Buzzfeed reports, “When he was selling his health care overhaul as a presidential candidate and then as commander-in-chief, Barack Obama repeatedly argued that the plan would lower insurance premiums for everyone. But in California, at least, healthy young people — the vast majority of whom voted for Obama in 2012 — are seeing their costs go up. Conservative author Avik Roy at Forbes reported Thursday that ‘for the typical 25-year-old male non-smoking Californian, Obamacare will drive premiums up by between 100 and 123 percent.’ Roy cited data on eHealthInsurance.com showing that the median cost of the five cheapest health care plans in California was only $92 for young people, while under the ObamaCare exchanges the cheapest plan will cost an average of $184 a month. Obama himself promised that everyone’s premiums cost would be lower under his health care plan. ’My plan begins by covering every American. If you already have health insurance, the only thing that will change for you under this plan is the amount of money you will spend on premiums. That will be less,’ Obama said in his May 2007 speech unveiling his health care plan.”

“ObamaCare Is Raising Insurance Costs”
Daniel Kessler, professor of business and law at Stanford University, editorializes in The Wall Street Journal, “California and Oregon have recently announced the premiums for the health plans that will be offered through their ObamaCare insurance exchanges in 2014. Supporters of the law are jubilant.
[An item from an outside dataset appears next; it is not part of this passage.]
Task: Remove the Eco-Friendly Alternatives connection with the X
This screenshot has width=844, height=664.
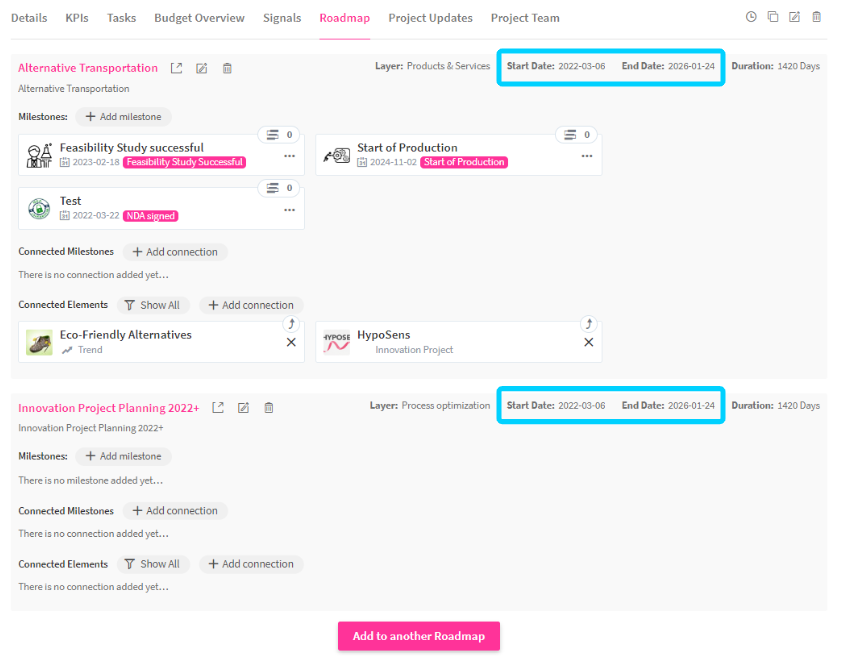Action: click(290, 342)
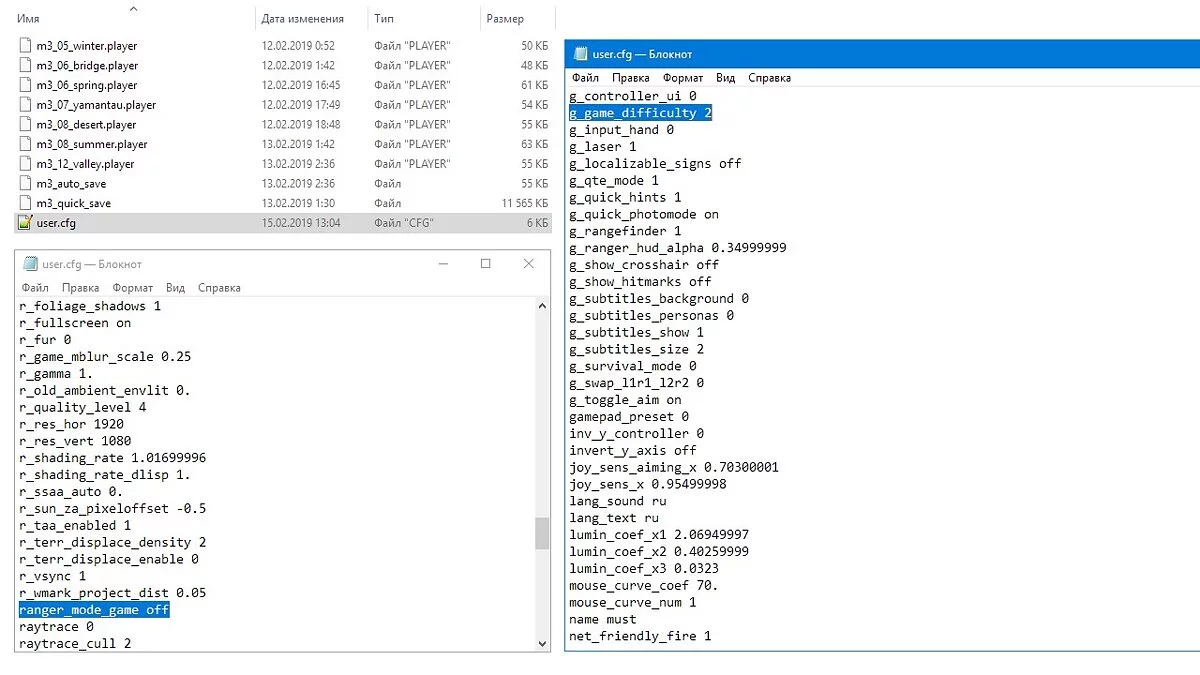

KQED, northern California’s largest public radio station, reported that ‘experts had warned of “rate shock.” That has not happened.’ The New York Times editorial page chimed in, writing that “For the most part, the premiums will increase only slightly or even decrease for individuals and family coverage on the exchanges.” A closer examination of these health plans reveals a less rosy picture. Although the premiums are lower than some anticipated, this has been achieved by designing the plans around much more limited provider networks and including greater cost-sharing than the typical commercial health-insurance plan. The premiums for the policies that will be offered on the states’ exchanges are much higher than analogous plans being sold today. One of the most important feature of any health plan is its ‘network’—the group of doctors and hospitals that agree to serve the plan’s enrollees. Although the California and Oregon networks are not final, there are indications they will be narrow.”

“ObamaCare Bait and Switch”
The Wall Street Journal editorializes, “Liberals have spent years claiming that ‘rate shock’ under the Affordable Care Act—the 20% to 30% average spike in insurance premiums that every independent analyst projects—is merely the political imagination of Republicans and the insurance industry. So they immediately claimed victory when California reported last month that the plans that will be available on the state’s new insurance exchange next year would be cheaper than they are today. Except now it emerges that California goosed the data to make it appear as if ObamaCare won’t send costs aloft as the law’s regulations and mandates kick in. It will, by a lot. And now liberals have suddenly switched to arguing that, sure, insurance will be more expensive but the new costs are justified. Needless to say that was not how Democrats sold health-care reform.”
 
EPA Warehouse Contractor Lifted Weights, Watched TV, Ignored “Moldy, Rat-Infested Conditions” for $750k Annually
According to The Washington Guardian, “The Environmental Protection Agency paid $750,000 a year to a warehouse contractor in suburban Washington whose employees watched television and lifted weights while taxpayer-paid supplies decayed in moldy, rat-infested conditions, an internal investigation found. Inspector General Arthur A. Elkins’ report about the ‘deplorable’ conditions inside the 70,000 square foot facility in Landover, Md., stunned top EPA officials and prompted the immediate removal of the contractor. … The company’s only federal contract was to manage the warehouse, which it won from EPA in 2007.”